● Task goal:
Count all lines holding "will" in the data below and say the number, nothing more.

● Dataset:
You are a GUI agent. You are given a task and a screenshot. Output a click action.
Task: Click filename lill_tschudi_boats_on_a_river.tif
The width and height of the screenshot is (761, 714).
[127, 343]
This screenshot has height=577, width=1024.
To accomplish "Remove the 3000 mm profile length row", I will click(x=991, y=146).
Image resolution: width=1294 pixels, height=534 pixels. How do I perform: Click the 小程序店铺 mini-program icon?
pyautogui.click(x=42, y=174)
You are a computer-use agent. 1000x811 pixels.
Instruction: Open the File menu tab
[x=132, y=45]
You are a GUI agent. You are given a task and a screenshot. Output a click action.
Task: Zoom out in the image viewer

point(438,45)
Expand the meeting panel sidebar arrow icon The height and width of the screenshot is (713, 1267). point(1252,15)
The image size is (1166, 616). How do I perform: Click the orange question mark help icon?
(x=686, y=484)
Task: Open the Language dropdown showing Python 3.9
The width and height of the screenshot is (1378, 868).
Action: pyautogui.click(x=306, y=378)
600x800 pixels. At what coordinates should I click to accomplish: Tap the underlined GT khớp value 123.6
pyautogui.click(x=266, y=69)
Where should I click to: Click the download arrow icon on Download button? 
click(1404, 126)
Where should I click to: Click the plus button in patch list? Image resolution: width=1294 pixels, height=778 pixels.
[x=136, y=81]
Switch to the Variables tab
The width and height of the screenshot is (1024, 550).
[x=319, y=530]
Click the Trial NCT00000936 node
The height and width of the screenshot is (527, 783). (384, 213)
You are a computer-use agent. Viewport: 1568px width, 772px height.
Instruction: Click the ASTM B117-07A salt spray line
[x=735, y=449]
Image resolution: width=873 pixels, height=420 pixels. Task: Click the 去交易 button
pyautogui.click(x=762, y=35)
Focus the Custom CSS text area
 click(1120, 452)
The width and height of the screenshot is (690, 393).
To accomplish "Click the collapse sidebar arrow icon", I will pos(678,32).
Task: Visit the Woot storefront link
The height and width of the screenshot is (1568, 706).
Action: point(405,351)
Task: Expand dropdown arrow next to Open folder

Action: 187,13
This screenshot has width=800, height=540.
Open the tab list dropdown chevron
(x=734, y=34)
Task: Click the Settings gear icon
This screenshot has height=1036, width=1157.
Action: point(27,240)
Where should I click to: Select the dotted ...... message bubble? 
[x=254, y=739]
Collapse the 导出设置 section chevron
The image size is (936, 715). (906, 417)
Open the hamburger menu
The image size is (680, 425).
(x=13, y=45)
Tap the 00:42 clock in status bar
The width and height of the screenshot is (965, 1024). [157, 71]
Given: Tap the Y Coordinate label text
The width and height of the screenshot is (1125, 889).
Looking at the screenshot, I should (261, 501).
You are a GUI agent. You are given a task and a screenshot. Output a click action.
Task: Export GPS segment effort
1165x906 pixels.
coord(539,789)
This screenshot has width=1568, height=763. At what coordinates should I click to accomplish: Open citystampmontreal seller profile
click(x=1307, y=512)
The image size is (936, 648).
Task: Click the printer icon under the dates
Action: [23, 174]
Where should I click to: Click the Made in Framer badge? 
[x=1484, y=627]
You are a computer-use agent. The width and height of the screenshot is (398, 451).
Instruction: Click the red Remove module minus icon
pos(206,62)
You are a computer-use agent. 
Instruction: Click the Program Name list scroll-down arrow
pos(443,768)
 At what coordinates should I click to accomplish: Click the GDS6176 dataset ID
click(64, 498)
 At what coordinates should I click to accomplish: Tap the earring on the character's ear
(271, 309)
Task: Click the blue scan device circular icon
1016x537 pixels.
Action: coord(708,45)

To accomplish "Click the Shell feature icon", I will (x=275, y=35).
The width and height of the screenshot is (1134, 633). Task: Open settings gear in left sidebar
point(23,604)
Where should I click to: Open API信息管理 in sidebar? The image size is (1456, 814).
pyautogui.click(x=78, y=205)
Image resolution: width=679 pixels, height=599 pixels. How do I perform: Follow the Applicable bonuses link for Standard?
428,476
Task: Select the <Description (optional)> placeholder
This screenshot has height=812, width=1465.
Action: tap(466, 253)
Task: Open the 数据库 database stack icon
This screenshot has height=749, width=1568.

● Task response:
3